A Baleia Juabarte também é conhecida como baleia corcunda ou baleia cantora, já que seu canto ecoa pela imensidão azul dos oceanos a chamar o macho ou sua cria!
Um salto com a barriga pra cima, e o barco balança, balança, mas não cai!
Sede do Instituo Baleia Jubarte em Caravelas, sul da Bahia
Em Caravelas existe o Museu da Baleia, a céu aberto na praia, mas já está se deteriorando com o tempo...
O barco dos ECOVOLUNTÁRIOS, atentos aos avisos sonoros e avistagens das baleias
Mais um mergulho num dia azul!
Neste dia um grupo de jubartes com filhotes e suas mães nadando bem próximas ao barco
Do barco avista-se o Farol de Abrolhos, de onde saem avisos aos navegantes em alto mar que se aproximam da região sudeste do Brasil
Outro lado da ilha Redonda, onde é o ninhal das fragatas. Com a maré baixa, formam-se piscinas naturais cheias de peixinhos ou crustáceos
Este é para aplaudir de pé! Uma jubarte com quase 40 toneladas saltando em seu show particular (foto da web)
Uma praia da ilha de Santa Bárbara, totalmente coberta por pedras de origem vulcânica
Baleia inciando o salto perto do barco
Os atobás vivem no arquipélago, onde se reproduzem livremente
Alinhar ao centro
Estávamos saindo da ilha com o bote para recepcionar os turistas que chegaram em uma escuna



Estamos bem no meio do ano, e para quem quer conhecer de perto esses cetáceos gigantes, é a melhor época. As baleias Jubarte são cosmopolitas e habitam todos os oceanos. Mas, durante o inverno no hemisfério sul, elas dão preferência às águas mornas do litoral nordestino brasileiro. É para cá que elas vêm neste período para acasalar e dar à luz seus filhotes. Normalmente elas chegam em junho e ficam até outubro/ novembro. No verão voltam para as águas geladas da Antártida para se alimentar. Apesar da imensidão do nosso litoral, é no Banco de Abrolhos, sul da Bahia, seu maior berçário. Ali elas fazem a festa! Já tive a oportunidade de observá-las algumas vezes e não me canso de dizer: é uma experiência emocionante!!! Cada vez é como se fosse a primeira. Quando aquela criatura tão dócil (que pode chegar a 40 toneladas!) passa ao lado do teu barco e ainda dá tempo de te mirar como os olhos antes de mergulhar....dá um friozinho na barriga e uma vontade inexplicável de cair na água e nadar junto! Mas só pesquisadores credenciados têm esta permissão. Os pequenos filhotes já nascem com mais ou menos 1 tonelada e conseguem mamar até 100 litros de leite por dia ( o leite da baleia tem um alto teor de gordura -40%- não é à toa que o "pequeno" consegue dobrar de tamanho em pouco tempo!). Enquanto filhotes, eles ficam sempre ao lado da mãe. Isso evita que se percam ou sofram ataques de tubarões e outros predadores. Certa vez, quando morava no sul da Bahia, um filhote de 2 ton. encalhou em uma praia ao sul de Prado. Ficamos a manhã toda molhando-o até que finalmente conseguimos devolvê-lo ao mar já quase meio dia. A boa ação do dia foi comemorada por pescadores e voluntários que ajudaram na hora. Pena que 3 dias depois, a mesma baleia foi encontrada morta em uma praia pouco mais ao sul. Talvez, por estar muito debilitada, não tenha encontrado seu caminho de volta.....

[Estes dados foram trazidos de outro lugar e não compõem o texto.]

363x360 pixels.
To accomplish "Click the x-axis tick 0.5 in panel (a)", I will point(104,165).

Mesmo para quem não é biólogo, ou veterinário, ou oceanógrafo, mas tem afinidade com a natureza e gosta de ajudar, existe o programa de "ECOVOLUNTÁRIOS" para o projeto Baleia Jubarte. O interessado contribui financeiramente para o projeto, tem casa e comida durante o período e participa de algumas atividades junto aos pesquisadores, como:
  • Auxiliar na preparação dos cruzeiros marítimos
  • Participar do programa de Educação Ambiental
  • Auxiliar em palestras aos turistas
  • Auxiliar no resgate de cetáceos vivos ou mortos (baleias e golfinhos)
  • Auxiliar em campo, seja em alto mar ou na cidade de Caravelas
Eu sempre fui uma ecovoluntária extra-oficialmente e, confesso, faria tudo outra vez! Estive no arquipélago algumas vezes ajudando no monitoramento do parque marinho e na marcação das aves. E na época das baleias, acabei participando de um desses cruzeiros "de carona". Super Recomendo!!!!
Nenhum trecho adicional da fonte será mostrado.